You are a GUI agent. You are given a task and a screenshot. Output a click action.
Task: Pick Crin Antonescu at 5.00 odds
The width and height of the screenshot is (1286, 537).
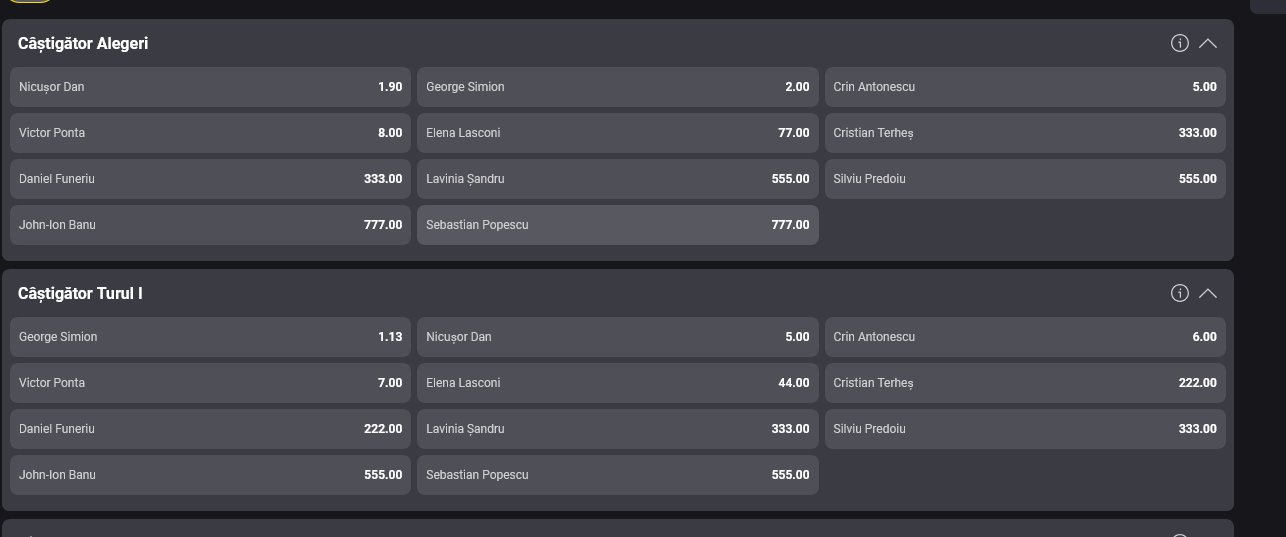tap(1025, 87)
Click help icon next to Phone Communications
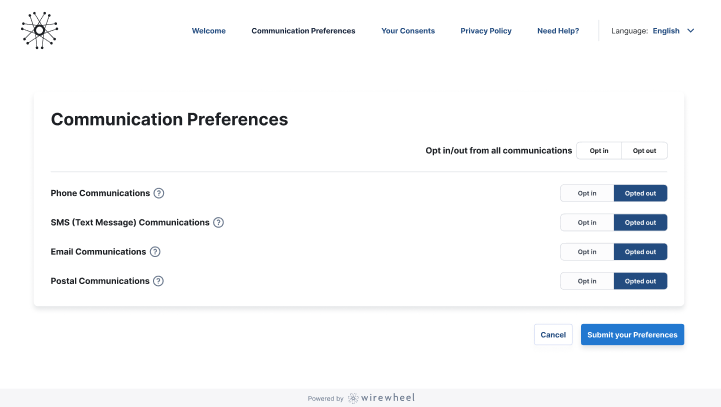This screenshot has height=407, width=721. (159, 193)
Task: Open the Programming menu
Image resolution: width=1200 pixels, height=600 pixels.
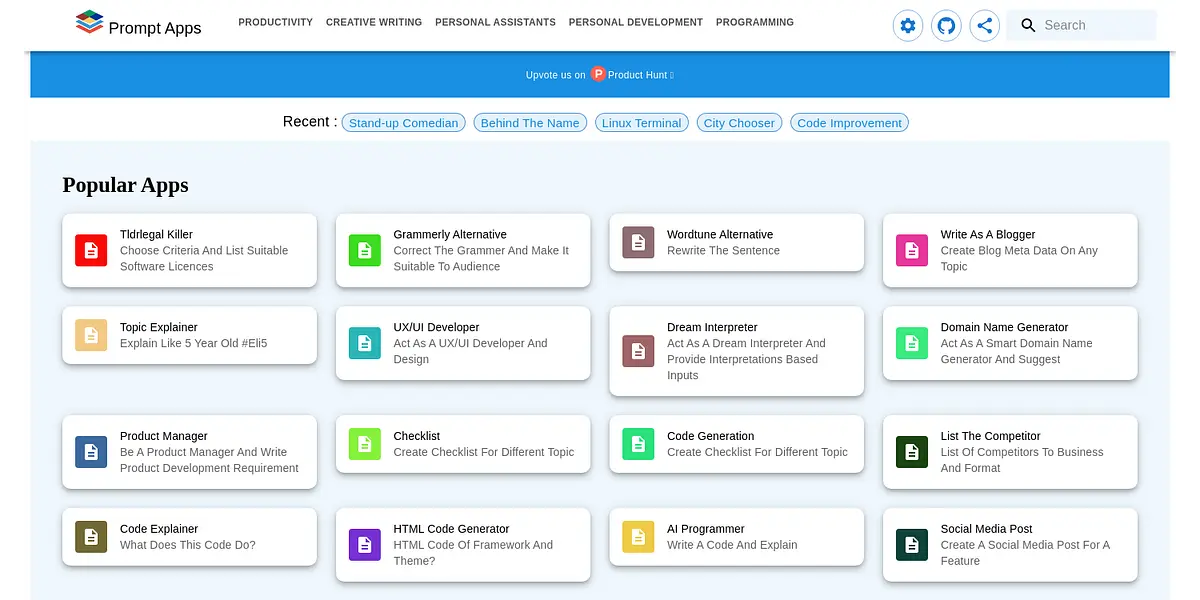Action: click(x=755, y=22)
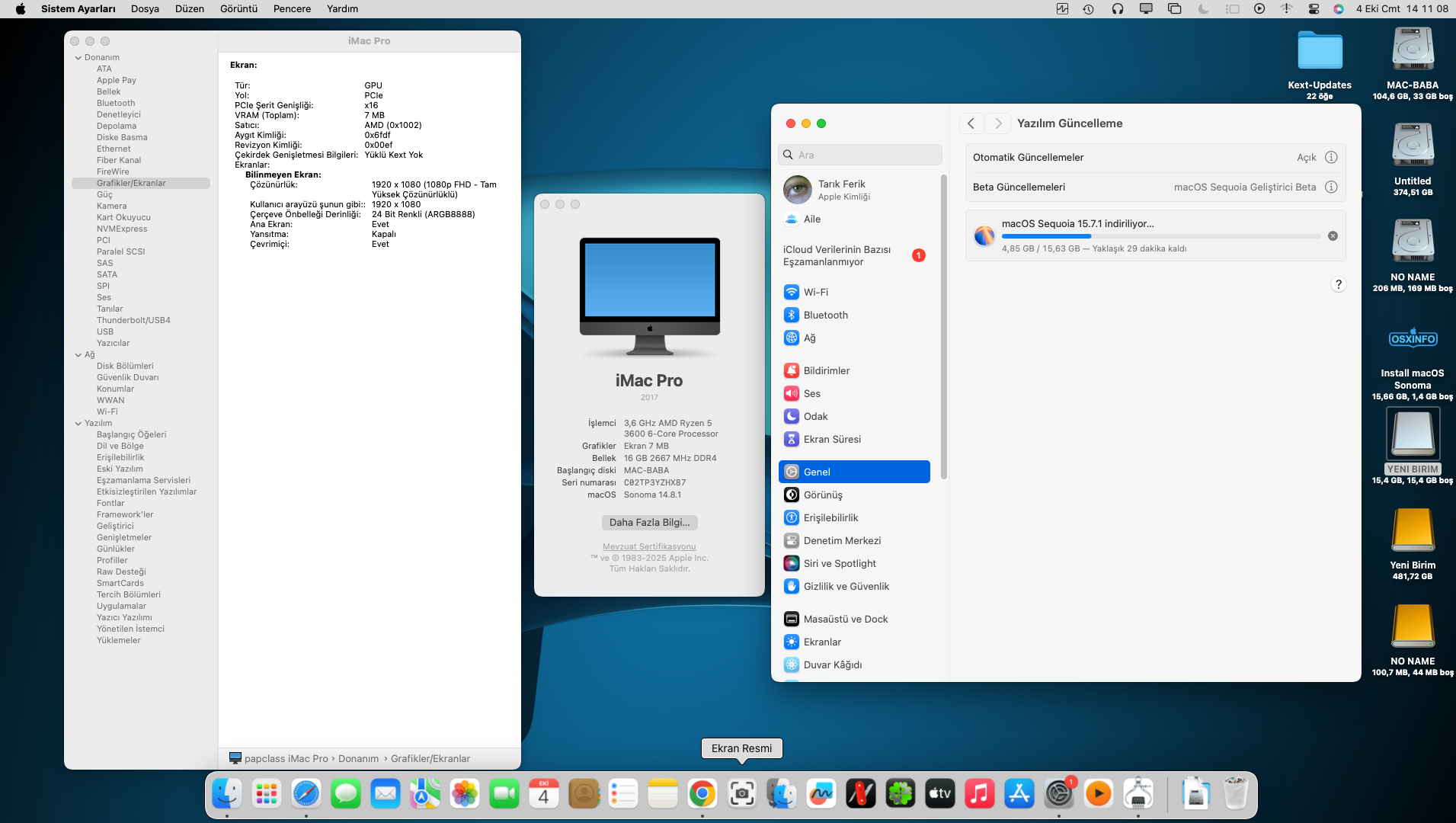This screenshot has height=823, width=1456.
Task: Open Bluetooth settings in sidebar
Action: click(x=825, y=315)
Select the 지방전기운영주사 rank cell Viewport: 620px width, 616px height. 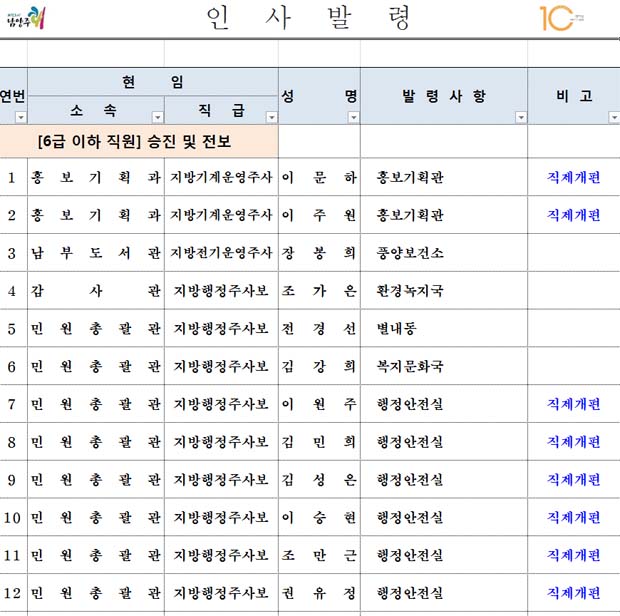[x=221, y=253]
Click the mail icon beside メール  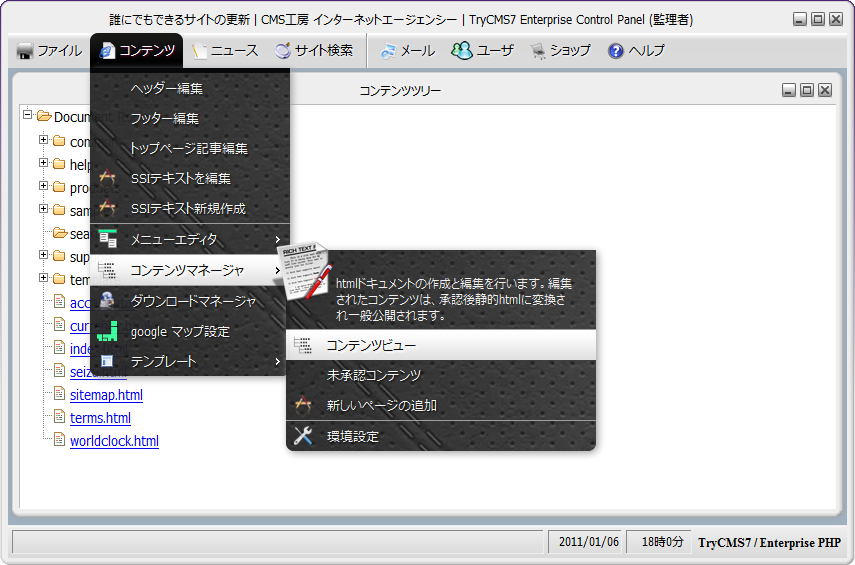click(388, 51)
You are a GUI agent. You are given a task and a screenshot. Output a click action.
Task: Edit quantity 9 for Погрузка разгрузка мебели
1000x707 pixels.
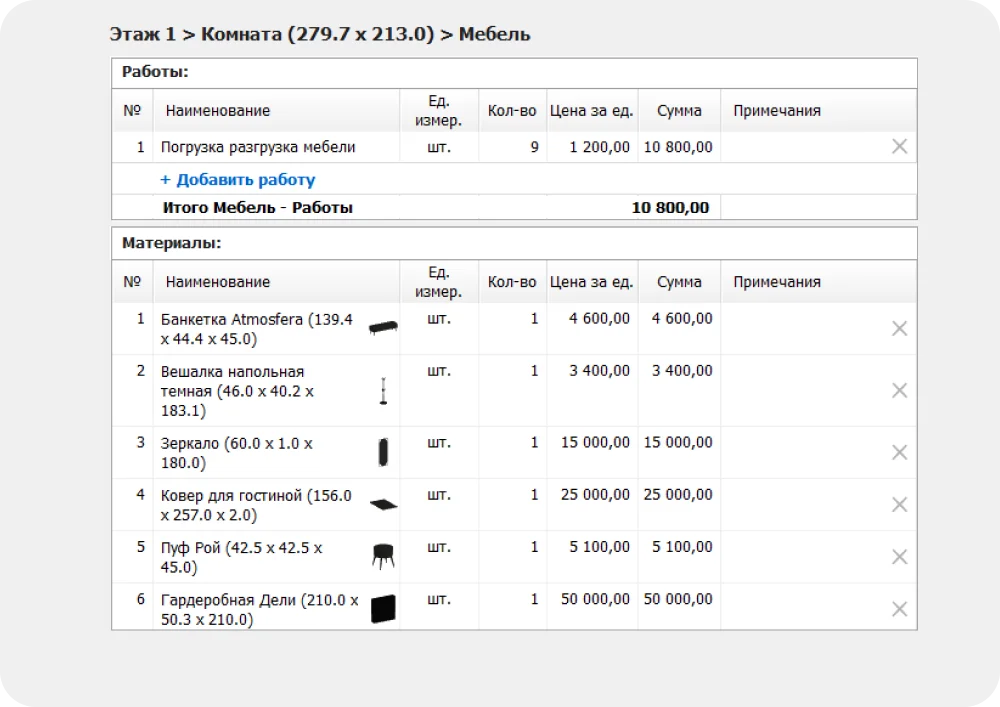coord(513,147)
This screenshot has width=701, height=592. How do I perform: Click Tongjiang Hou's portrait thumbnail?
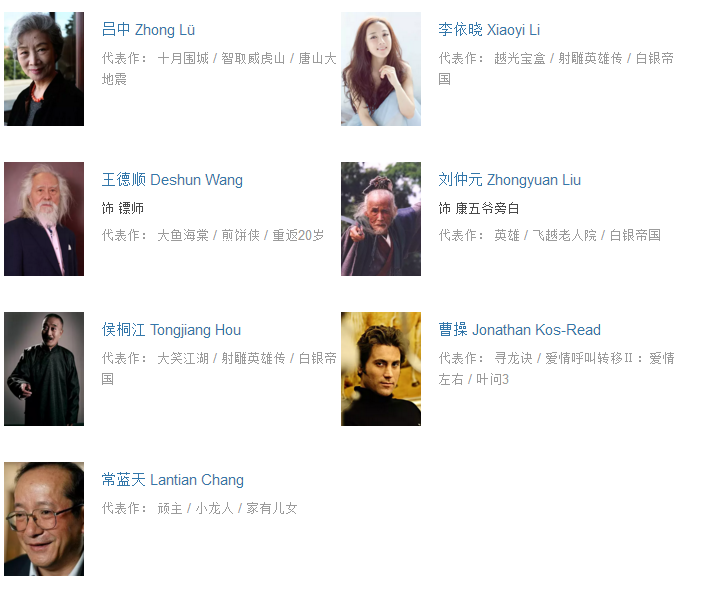44,368
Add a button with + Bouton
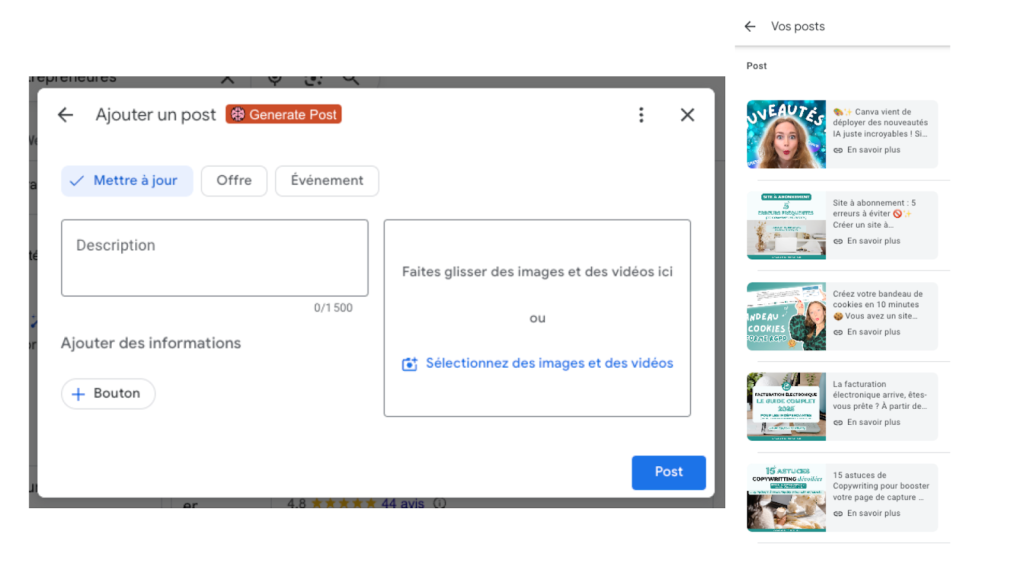1024x576 pixels. point(108,393)
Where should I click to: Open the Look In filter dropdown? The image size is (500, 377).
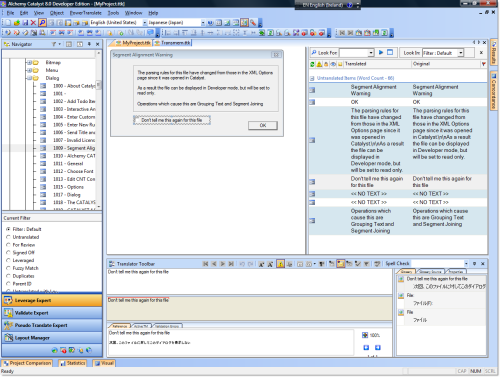pos(460,53)
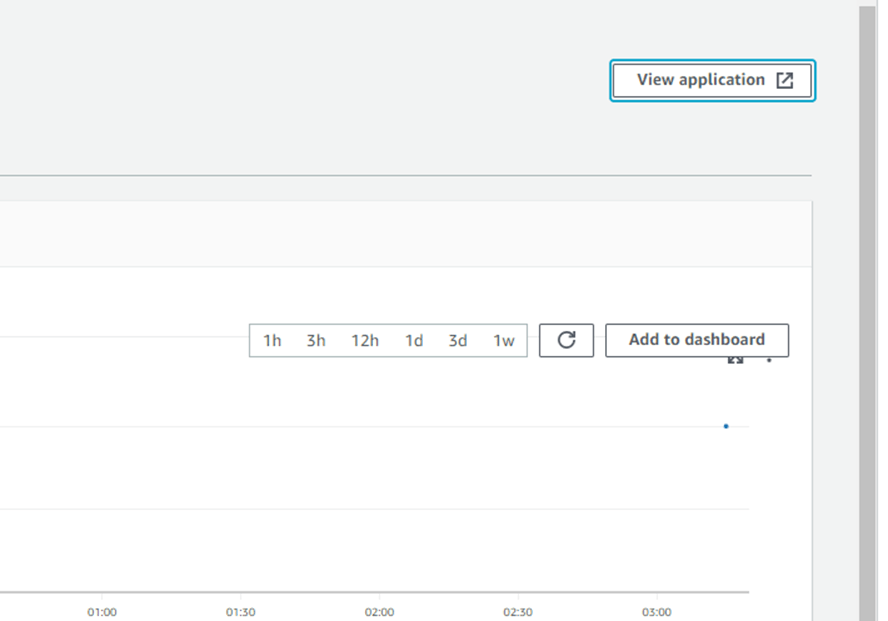Open the widget actions menu dots

(x=769, y=360)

════

* _EXERCISE_
Print the lines from the one holding "Where should I" through the last line of the records, word for word, and omit the pictures.

* _ANSWER FOR THE TASK_
Where should I click to: Open the Look In filter dropdown? The image size is (500, 377).
pos(460,53)
Open the widget actions menu dots

(x=769, y=360)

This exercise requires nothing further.